You can specify the following probmodel-options in the PROBMODEL statement after the slash (/):

ALPHA=number

requests that confidence intervals that have the confidence level $1-\mr{\Argument{number}}$ be constructed for the parameters in the probability model. The value of number must be between 0 and 1; the default is 0.05. If the probability model is simple—that is, it does not contain any effects—the confidence intervals are produced for the estimated parameters (on the logit scale) and for the mixing probabilities. This option has no effect when you perform Bayesian estimation. You can modify credible interval settings by specifying the STATISTICS(ALPHA=) option in the BAYES statement.

CL

requests that confidence limits be constructed for each of the parameter estimates. The confidence level is 0.95 by default; this can be changed with the ALPHA= option.

LINK=keyword

specifies the link function in the model for the mixing probabilities. The default is a logit link for models with two components. For models with more than two components, only the generalized logit link is available. The keywords and expressions for the associated link functions for two-component models are shown in Table 51.7.

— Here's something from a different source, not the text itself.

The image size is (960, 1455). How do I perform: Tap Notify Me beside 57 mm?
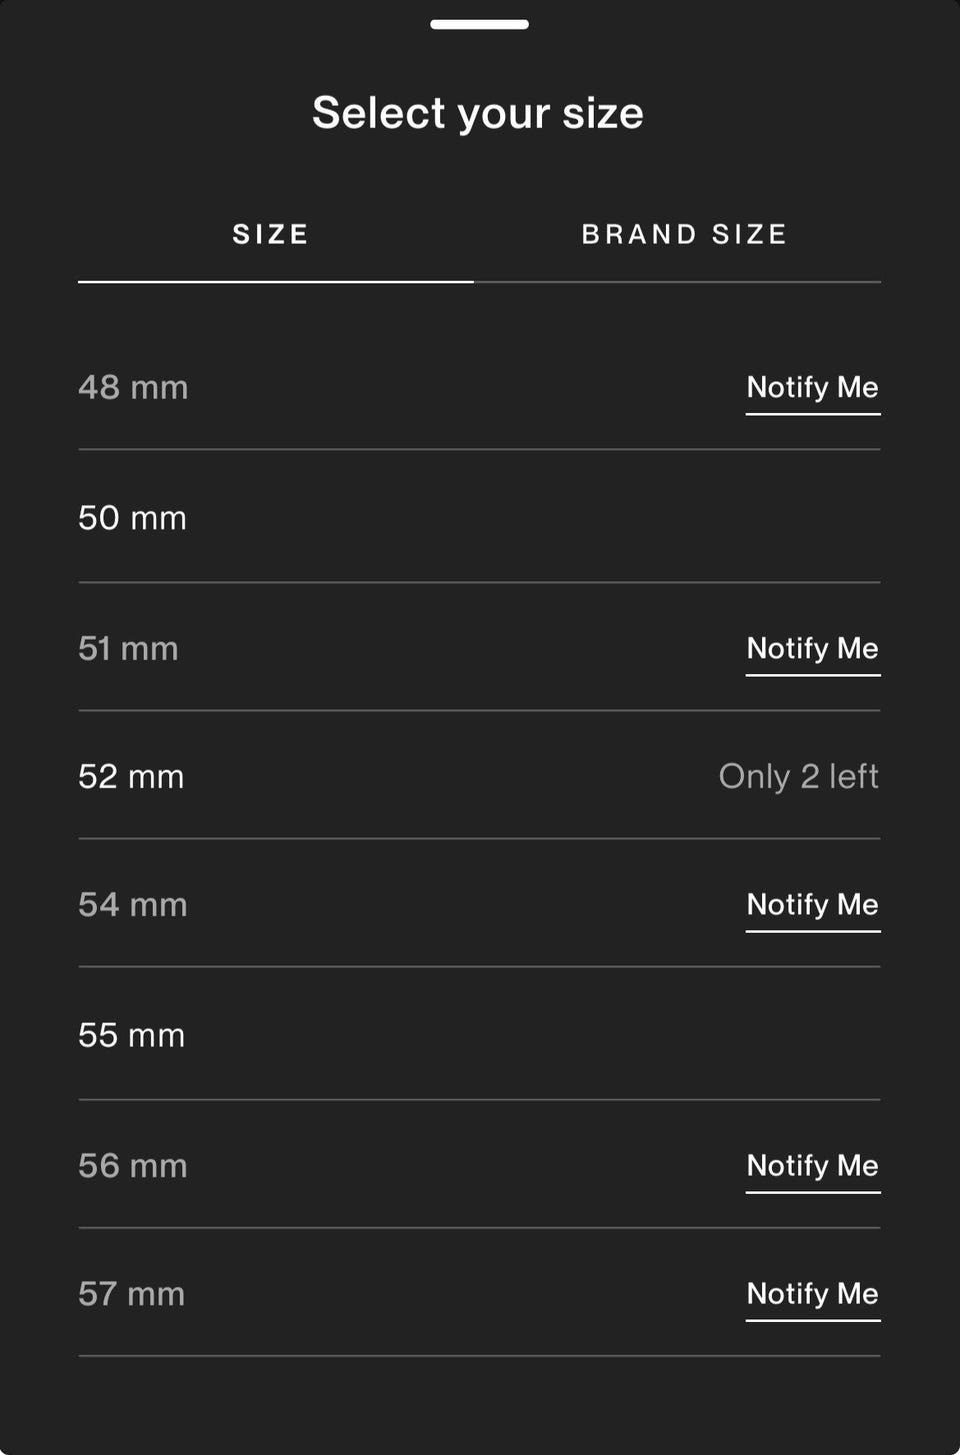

Table 51.7: Link Functions in the PROBMODEL Statement

 

Link

 

LINK=

Function

$g(\mu ) =\eta = $

CLOGLOG | CLL

Complementary log-log

$\log (-\log (1-\mu ))$

LOGIT

Logit

$\log (\mu /(1-\mu ))$

LOGLOG

Log-log

$-\log (-\log (\mu ))$

PROBIT | NORMIT

Probit

$\Phi ^{-1}(\mu )$


NOINT

requests that no intercept be included in the model for the mixing probabilities. An intercept is included by default. If you suppress the intercept with the NOINT option, you must specify at least one other effect for the mixing probabilities—since an empty probability model is not meaningful.

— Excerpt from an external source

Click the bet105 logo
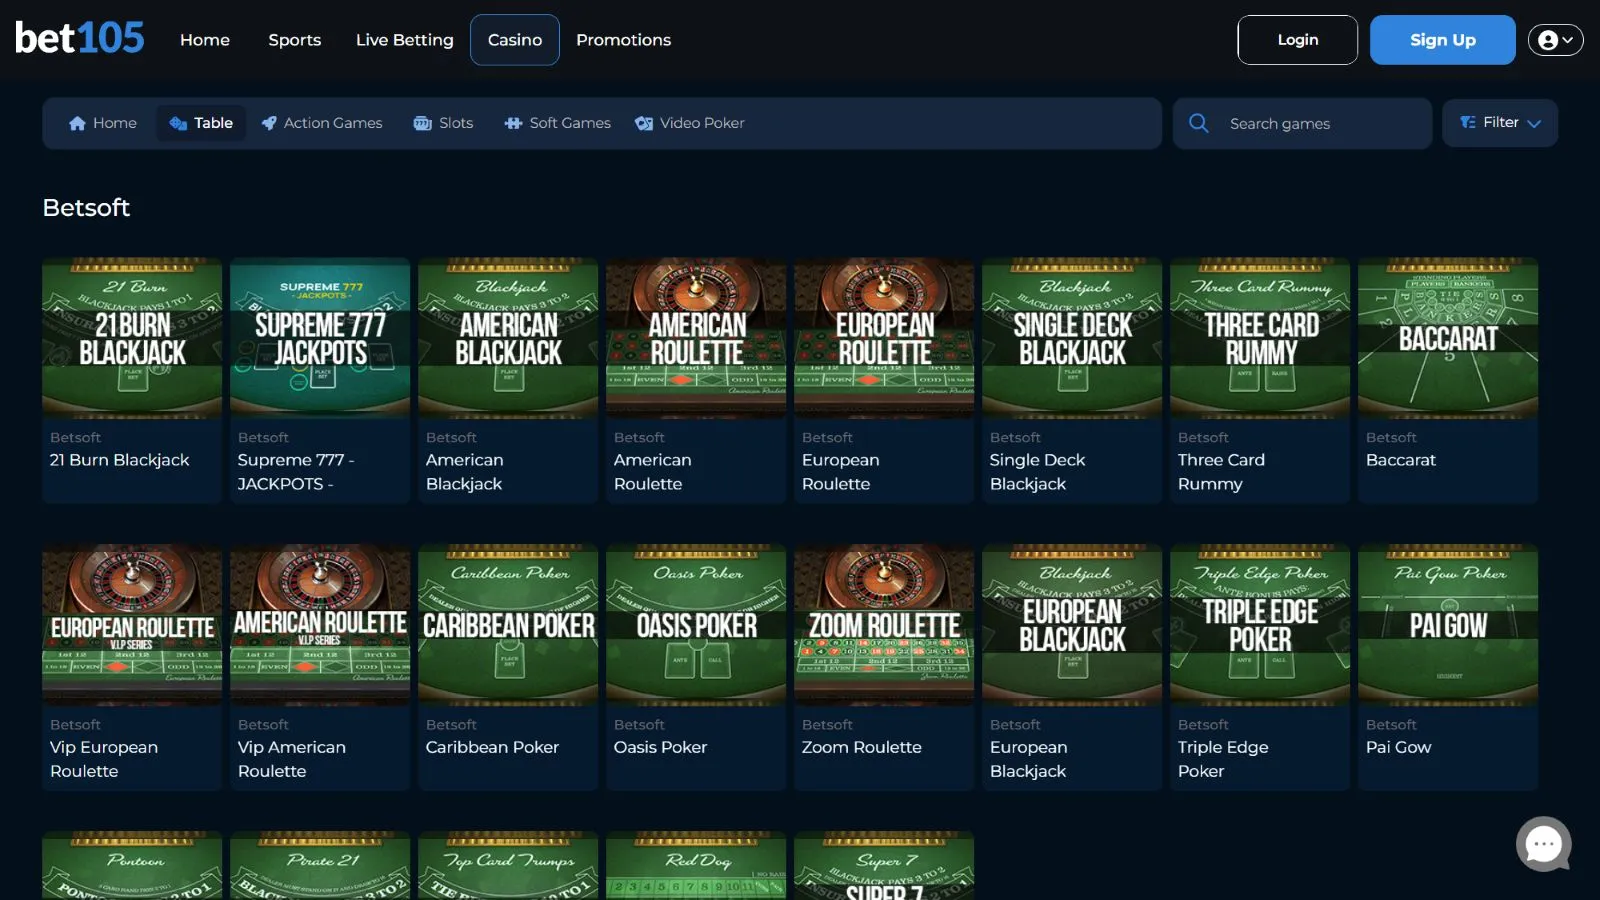(80, 39)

PARAMETERS(parameter-specification)
PARMS(parameter-specification)

specifies starting values for the parameters. The specification of the parameters takes the following form: parameters in the mean function appear in a list, and parameters for different components are separated by commas. Starting values are given on the linked scale, not in terms of probabilities. Also, you need to specify starting values for each of the first k1 components in a k-component model. The linear predictor for the last component is always assumed to be zero.

The following statements specify a three-component mixture of multiple regression models. The PROBMODEL statement does not list any effects, a standard "intercept-only" generalized logit model is used to model the mixing probabilities.

proc hpfmm;
   model y = x1 x2 / k=3;
   probmodel  / parms(2, 1);
run;

There are three linear predictors in the model for the mixing probabilities, $\alpha _1$, $\alpha _2$, and $\alpha _3$. With starting values of $\alpha _1 = 2$, $\alpha _2 = 1$, and $\alpha _3=0$, this leads to initial mixing probabilities of

\begin{align*} \pi _1 = \frac{e^2}{e^2+e^1+e^0} = 0.24 \\[0.05 in] \pi _2 = \frac{e^1}{e^2+e^1+e^0} = 0.66 \\[0.05 in] \pi _3 = \frac{e^0}{e^2+e^1+e^0} = 0.1 \end{align*}

You can specify missing values for parameters whose starting values are to be determined by the default method.